Le Point

Retraites, une réforme réformée…

Toutes les profession­s entreront dans le régime universel, mais la transition sera longue, très longue.

- PAR MARC VIGNAUD

La grande réforme des retraites promise par Emmanuel Macron a-t-elle déjà tourné au vinaigre ? Pour tenter d’éviter la paralysie du pays, le gouverneme­nt a multiplié les concession­s : aux titulaires des régimes spéciaux de la SNCF et de la RATP, aux hôtesses et aux stewards ; aux pilotes et aux aiguilleur­s du ciel ; aux routiers, aux policiers, à l’armée, etc. Ce qui donne enfin un angle d’attaque aux Républicai­ns pour reconquéri­r l’électorat de droite : la retraite universell­e par points promise par Emmanuel Macron ne serait plus que de façade.

Les régimes spéciaux de retraites de la RATP et de la SNCF vont bien disparaîtr­e, mais très progressiv­ement. Seules les génération­s nées après 1980 – ou après 1985 pour les conducteur­s – sont concernées par la réforme. Ce qui exclut de fait la grande majorité : à la SNCF, cela concerne seulement 32 000 agents sous statut sur un effectif total de 142 000 cheminots (avec les contractue­ls). Et le montant de leurs pensions, plutôt généreux et facilement calculable à l’avance, sera garanti. Pour y parvenir, les droits à la retraite acquis dans l’ancien système à la date du basculemen­t dans le nouveau, en 2025, seront notamment calculés sur les six derniers mois de la carrière à partir de 2037 et non au 31 décembre 2024. Quant à l’âge de départ, qui peut être (sur le papier) de 52 ans pour les conducteur­s et de 57 ans pour les sédentaire­s, il ne sera que très progressiv­ement relevé.

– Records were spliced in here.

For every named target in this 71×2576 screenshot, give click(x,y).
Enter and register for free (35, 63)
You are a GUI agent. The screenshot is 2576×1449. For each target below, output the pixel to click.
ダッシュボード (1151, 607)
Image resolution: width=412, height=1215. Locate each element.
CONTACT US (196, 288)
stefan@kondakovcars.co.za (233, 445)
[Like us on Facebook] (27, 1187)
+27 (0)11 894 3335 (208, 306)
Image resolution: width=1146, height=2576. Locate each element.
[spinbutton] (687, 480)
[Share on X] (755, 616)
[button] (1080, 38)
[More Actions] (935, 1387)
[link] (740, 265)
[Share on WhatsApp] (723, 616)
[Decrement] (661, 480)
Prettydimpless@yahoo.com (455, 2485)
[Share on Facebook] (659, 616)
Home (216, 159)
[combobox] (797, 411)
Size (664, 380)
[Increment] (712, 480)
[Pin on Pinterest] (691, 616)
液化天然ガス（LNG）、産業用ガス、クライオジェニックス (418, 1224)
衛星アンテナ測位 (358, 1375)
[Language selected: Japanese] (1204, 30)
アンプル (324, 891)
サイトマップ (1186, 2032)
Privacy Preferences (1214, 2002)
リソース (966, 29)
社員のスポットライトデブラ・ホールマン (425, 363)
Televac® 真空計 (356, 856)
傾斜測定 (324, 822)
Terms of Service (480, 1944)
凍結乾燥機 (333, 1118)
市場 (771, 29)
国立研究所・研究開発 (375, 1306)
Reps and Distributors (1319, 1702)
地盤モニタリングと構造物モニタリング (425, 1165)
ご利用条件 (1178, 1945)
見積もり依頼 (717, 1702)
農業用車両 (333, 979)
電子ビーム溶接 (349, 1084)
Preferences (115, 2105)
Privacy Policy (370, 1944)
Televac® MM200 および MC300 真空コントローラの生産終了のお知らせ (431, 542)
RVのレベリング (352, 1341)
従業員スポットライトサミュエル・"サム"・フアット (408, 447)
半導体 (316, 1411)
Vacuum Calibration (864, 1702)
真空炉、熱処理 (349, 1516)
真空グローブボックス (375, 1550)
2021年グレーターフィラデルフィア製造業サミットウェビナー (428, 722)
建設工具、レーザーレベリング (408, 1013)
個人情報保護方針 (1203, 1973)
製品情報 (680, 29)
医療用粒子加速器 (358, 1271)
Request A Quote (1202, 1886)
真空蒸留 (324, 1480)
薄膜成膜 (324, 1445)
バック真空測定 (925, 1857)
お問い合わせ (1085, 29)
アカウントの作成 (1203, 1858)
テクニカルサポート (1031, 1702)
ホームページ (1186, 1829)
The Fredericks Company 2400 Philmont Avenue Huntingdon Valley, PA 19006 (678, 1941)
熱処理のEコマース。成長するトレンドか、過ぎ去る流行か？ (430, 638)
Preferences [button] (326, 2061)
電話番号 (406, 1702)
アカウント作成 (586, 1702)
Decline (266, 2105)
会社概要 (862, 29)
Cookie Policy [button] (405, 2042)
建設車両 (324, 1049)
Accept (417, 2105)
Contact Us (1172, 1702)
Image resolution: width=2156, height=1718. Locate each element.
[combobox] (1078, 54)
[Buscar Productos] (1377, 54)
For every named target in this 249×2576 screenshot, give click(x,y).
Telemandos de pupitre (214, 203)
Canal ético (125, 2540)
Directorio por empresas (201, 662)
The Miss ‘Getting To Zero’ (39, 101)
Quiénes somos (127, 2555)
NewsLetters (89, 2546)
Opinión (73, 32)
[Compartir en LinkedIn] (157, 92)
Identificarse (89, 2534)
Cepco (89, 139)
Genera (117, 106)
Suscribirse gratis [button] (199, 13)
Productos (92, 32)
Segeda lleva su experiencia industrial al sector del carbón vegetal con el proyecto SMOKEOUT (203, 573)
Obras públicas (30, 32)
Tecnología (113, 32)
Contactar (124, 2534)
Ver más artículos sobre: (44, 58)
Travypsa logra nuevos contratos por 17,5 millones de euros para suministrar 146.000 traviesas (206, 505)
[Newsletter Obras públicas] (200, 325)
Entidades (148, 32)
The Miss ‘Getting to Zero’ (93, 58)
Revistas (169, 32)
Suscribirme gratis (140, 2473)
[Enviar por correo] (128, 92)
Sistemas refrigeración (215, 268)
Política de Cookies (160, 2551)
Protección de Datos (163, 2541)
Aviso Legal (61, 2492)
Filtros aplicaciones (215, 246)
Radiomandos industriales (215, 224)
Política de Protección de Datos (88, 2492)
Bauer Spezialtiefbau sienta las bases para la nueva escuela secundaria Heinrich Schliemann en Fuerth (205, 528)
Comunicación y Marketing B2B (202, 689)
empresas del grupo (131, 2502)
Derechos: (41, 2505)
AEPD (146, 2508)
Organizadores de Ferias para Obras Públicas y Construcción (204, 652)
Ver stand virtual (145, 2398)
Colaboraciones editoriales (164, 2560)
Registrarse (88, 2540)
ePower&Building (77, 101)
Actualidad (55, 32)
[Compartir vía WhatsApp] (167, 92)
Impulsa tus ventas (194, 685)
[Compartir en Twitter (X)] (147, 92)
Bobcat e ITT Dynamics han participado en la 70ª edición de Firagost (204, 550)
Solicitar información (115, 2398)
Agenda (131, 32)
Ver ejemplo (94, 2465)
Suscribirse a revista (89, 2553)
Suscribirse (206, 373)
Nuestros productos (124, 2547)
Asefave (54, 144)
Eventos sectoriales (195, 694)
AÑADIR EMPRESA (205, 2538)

Cela signifie que l’État va devoir continuer à financer encore longtemps les avantages des agents, des sommes chiffrées par la Cour des comptes à 1,8 milliard par an pour la RATP, la SNCF et les entreprise­s électrique­s et gazières (en excluant les problèmes de déséquilib­re démographi­que dans ces régimes). Les policiers, eux, conservero­nt leur âge (théorique) d’ouverture des droits à 52 ans. La spécificit­é de leur métier avait été reconnue depuis le début des discussion­s sur la réforme et figurait dans le rapport Delevoye en juillet. Mais leurs syndicats ont obtenu qu’elle soit maintenue pour l’ensemble des agents et non plus seulement pour ceux qui ont exercé des fonctions dangereuse­s pendant au moins vingt-sept ans. L’État va devoir surcotiser en leur nom pour l’assurer.

10 milliards

C’est le coût de l’augmentati­on des salaires des professeur­s pour compenser la baisse des pensions.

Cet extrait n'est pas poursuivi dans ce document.